● **Material for this task**
- Opening Delimiter -

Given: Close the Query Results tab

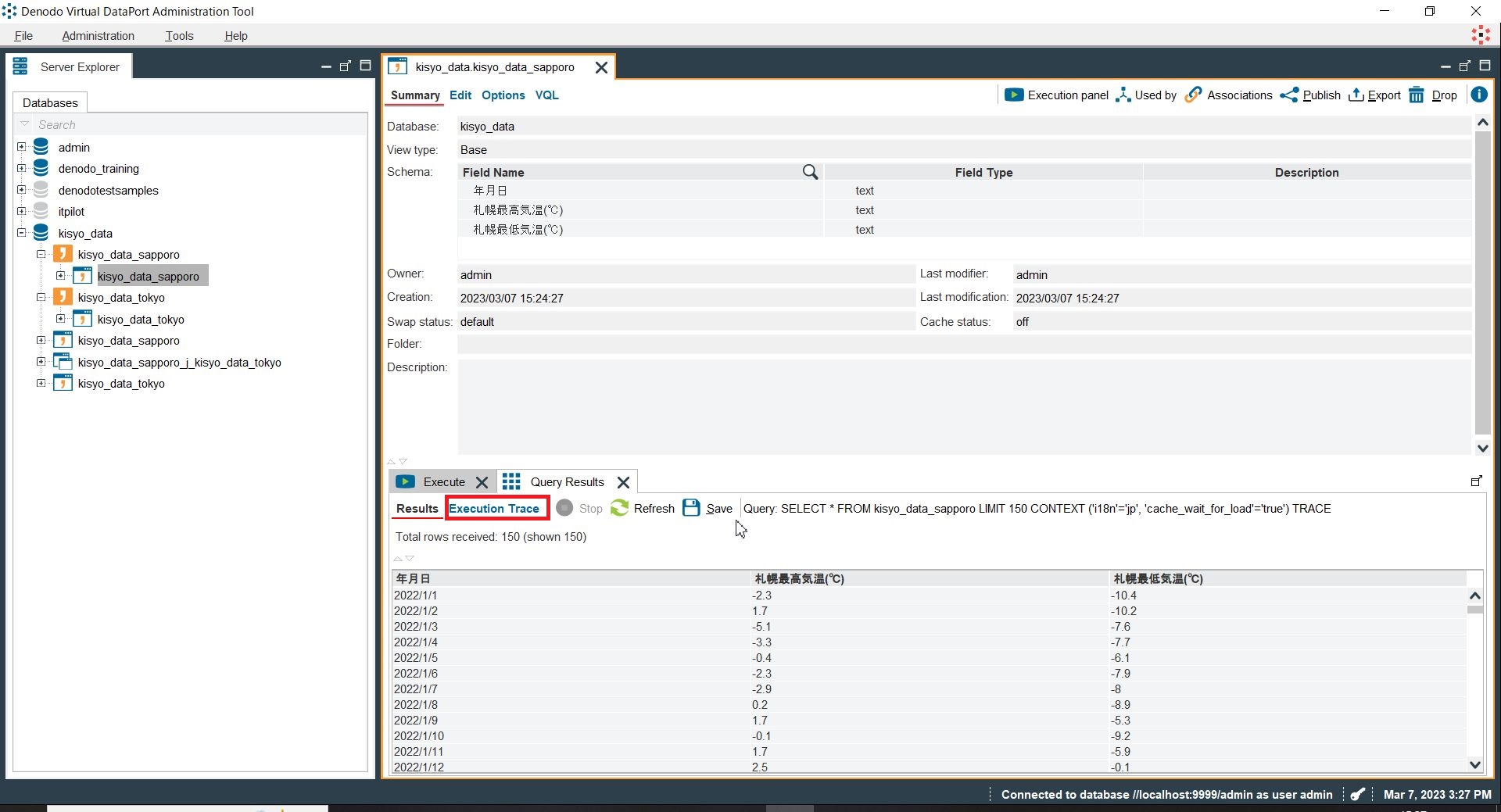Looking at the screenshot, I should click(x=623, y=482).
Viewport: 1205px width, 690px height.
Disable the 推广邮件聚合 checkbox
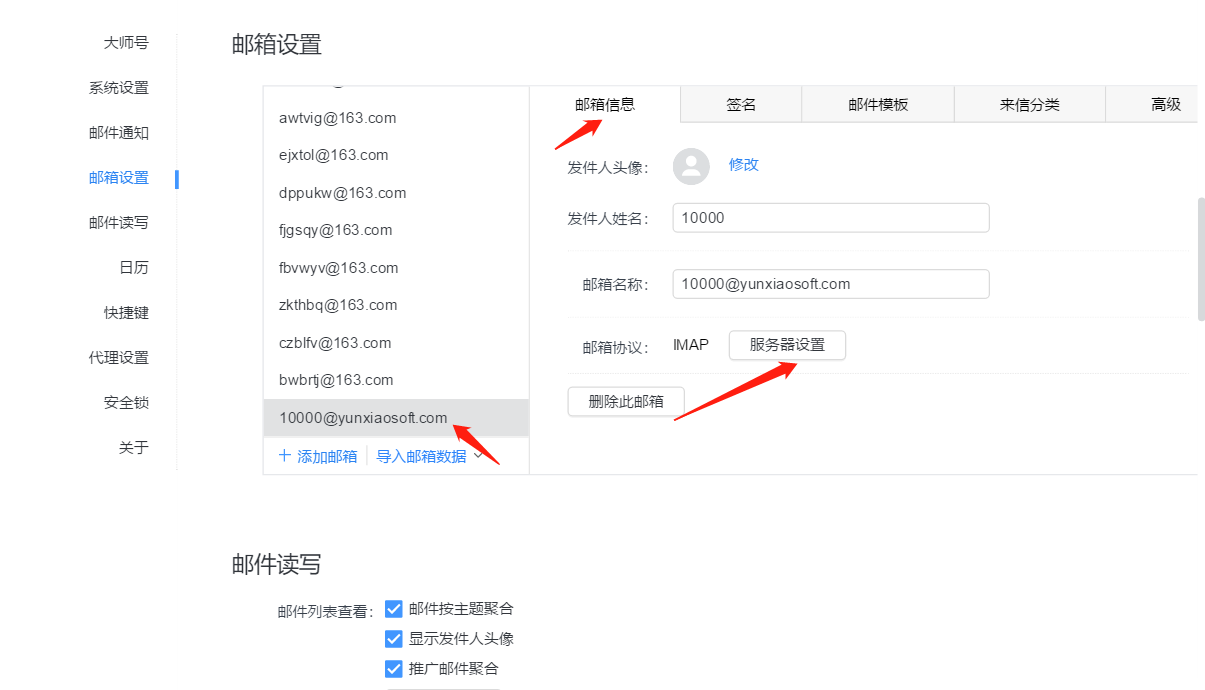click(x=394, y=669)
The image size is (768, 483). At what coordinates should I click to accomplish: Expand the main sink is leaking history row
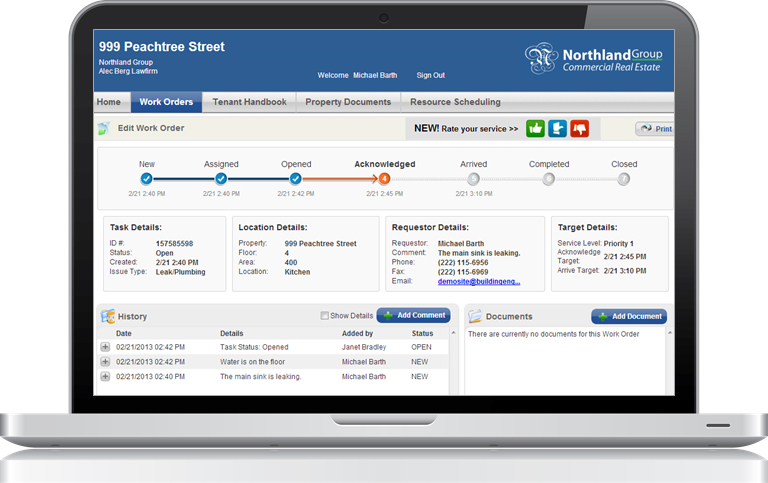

- Closing Delimiter -

● **Task details**
Each line above should be output exactly, apart from the pictures.

● **Response**
Given: Close the Query Results tab

Looking at the screenshot, I should click(x=623, y=482).
Viewport: 1205px width, 690px height.
Disable the 推广邮件聚合 checkbox
click(x=394, y=669)
The image size is (768, 483). At what coordinates should I click to accomplish: Expand the main sink is leaking history row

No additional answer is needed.